Back to LanguageTool Homepage - Privacy - Imprint

Spellchecker improvement discussion


(Oleg) #41

@dnaber, Could you, please, run the updated features extractor?
And could you also SELECT DISTINCT rule_id FROM corrections WHERE rule_id LIKE "MORFOLOGIK_%";?


(Daniel Naber) #42
MORFOLOGIK_RULE_PL_PL
MORFOLOGIK_RULE_RU_RU
MORFOLOGIK_RULE_CA_ES
MORFOLOGIK_RULE_EN_US
MORFOLOGIK_RULE_UK_UA
MORFOLOGIK_RULE_IT_IT
MORFOLOGIK_RULE_ES
MORFOLOGIK_RULE_EN_GB
MORFOLOGIK_RULE_RO_RO
MORFOLOGIK_RULE_SL_SI
MORFOLOGIK_RULE_EN_AU
MORFOLOGIK_RULE_NL_NL
MORFOLOGIK_RULE_SK_SK
MORFOLOGIK_RULE_AST
MORFOLOGIK_RULE_EL_GR
MORFOLOGIK_RULE_EN_NZ
MORFOLOGIK_RULE_TL
MORFOLOGIK_RULE_BE_BY
MORFOLOGIK_RULE_EN_CA
MORFOLOGIK_RULE_BR_FR
MORFOLOGIK_RULE_EN_ZA
MORFOLOGIK_RULE_SR_EKAVIAN

Will send result of feature extractor soon.


(Oleg) #43

features extractor was erroneously containing a mistake – it worked mostly with en- language based records.

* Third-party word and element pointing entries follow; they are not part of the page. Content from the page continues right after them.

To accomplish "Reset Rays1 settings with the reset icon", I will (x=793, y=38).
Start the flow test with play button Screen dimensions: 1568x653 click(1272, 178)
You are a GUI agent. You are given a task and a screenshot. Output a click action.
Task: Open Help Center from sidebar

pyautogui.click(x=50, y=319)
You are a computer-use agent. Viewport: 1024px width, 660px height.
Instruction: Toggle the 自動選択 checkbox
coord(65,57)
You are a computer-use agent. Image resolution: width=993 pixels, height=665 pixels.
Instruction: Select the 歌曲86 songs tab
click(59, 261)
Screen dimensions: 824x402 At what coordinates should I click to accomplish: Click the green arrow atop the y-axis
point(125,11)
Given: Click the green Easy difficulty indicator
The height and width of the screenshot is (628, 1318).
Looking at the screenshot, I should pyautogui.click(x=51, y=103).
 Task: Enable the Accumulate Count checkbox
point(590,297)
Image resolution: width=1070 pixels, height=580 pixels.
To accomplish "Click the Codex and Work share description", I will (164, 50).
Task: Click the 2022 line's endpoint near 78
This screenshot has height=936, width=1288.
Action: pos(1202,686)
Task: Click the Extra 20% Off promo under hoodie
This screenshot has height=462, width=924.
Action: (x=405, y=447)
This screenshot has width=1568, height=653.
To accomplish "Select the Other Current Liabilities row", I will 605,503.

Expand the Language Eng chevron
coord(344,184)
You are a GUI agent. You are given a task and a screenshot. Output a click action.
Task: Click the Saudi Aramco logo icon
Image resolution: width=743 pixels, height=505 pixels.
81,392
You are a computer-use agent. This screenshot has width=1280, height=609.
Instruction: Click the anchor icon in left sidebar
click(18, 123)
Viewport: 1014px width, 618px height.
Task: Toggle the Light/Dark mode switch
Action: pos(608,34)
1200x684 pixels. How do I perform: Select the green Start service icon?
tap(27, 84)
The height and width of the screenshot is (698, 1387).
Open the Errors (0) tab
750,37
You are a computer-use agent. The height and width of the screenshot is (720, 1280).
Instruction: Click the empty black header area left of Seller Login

Could you, please, run the updated features extractor?


(Daniel Naber) #44

Done, but now the result is rather small (3MB).


(Oleg) #45

I’ve improved the errors handling, so could you, please, run the updated features extractor one more time?


(Oleg) #46

So there are morfologik rules that were never logged (i.e. invoked)? For example “MORFOLOGIK_RULE_DE_DE”.


(Daniel Naber) #47

Sorry, I forgot about our rule ids being inconsistent. German rules are: AUSTRIAN_GERMAN_SPELLER_RULE, GERMAN_SPELLER_RULE, SWISS_GERMAN_SPELLER_RULE


(Oleg) #48

Ok, and are there any other languages with morfologik rules named non-morfologik way?


(Daniel Naber) #49

Not sure, please check the getId() of all classes extending SpellingCheckRule.


(Oleg) #50

Ok, thanks!


(Oleg) #51

@dnaber could you, please, run the updated features extractor? I’ve added %GERMAN and FR rules extraction and increased the context window size – now equals to 3.


(Daniel Naber) #52

Running java -jar languagetool-suggestions-logs-features-extractor-1.7.jar I now get:

Exception in thread "main" java.lang.ExceptionInInitializerError
Caused by: java.lang.RuntimeException: Could not activate rules
	at org.languagetool.JLanguageTool.<init>(JLanguageTool.java:192)
	at org.languagetool.JLanguageTool.<init>(JLanguageTool.java:167)
	at io.github.oserikov.languagetool.Main$1.<init>(Main.java:68)
	at io.github.oserikov.languagetool.Main.<clinit>(Main.java:65)
Caused by: java.io.IOException: Cannot load or parse input stream of '/org/languagetool/rules/fr/grammar.xml'
	at org.languagetool.rules.patterns.PatternRuleLoader.getRules(PatternRuleLoader.java:76)
	at org.languagetool.Language.getPatternRules(Language.java:368)
	at org.languagetool.JLanguageTool.activateDefaultPatternRules(JLanguageTool.java:368)
	at org.languagetool.JLanguageTool.<init>(JLanguageTool.java:189)
	... 3 more
Caused by: java.lang.IllegalArgumentException: 'fr' is not a language code known to LanguageTool. Supported language codes are: be-BY, br-FR, ca-ES, de-AT, el-GR, en-AU, en-CA, en-GB, en-NZ, en-US, en-ZA, es, it, nl, pl-PL, ro-RO, ru-RU, sk-SK, sl-SI, sr, tl-PH, uk-UA. The list of languages is read from META-INF/org/languagetool/language-module.properties in the Java classpath. See http://wiki.languagetool.org/java-api for details.
	at org.languagetool.Languages.getLanguageForShortCode(Languages.java:151)
        (...)

(Oleg) #53

Aww, will fix tonight, now afk.


(Oleg) #54

Could you, please re-download the tool? I’ve updated the release with a fix.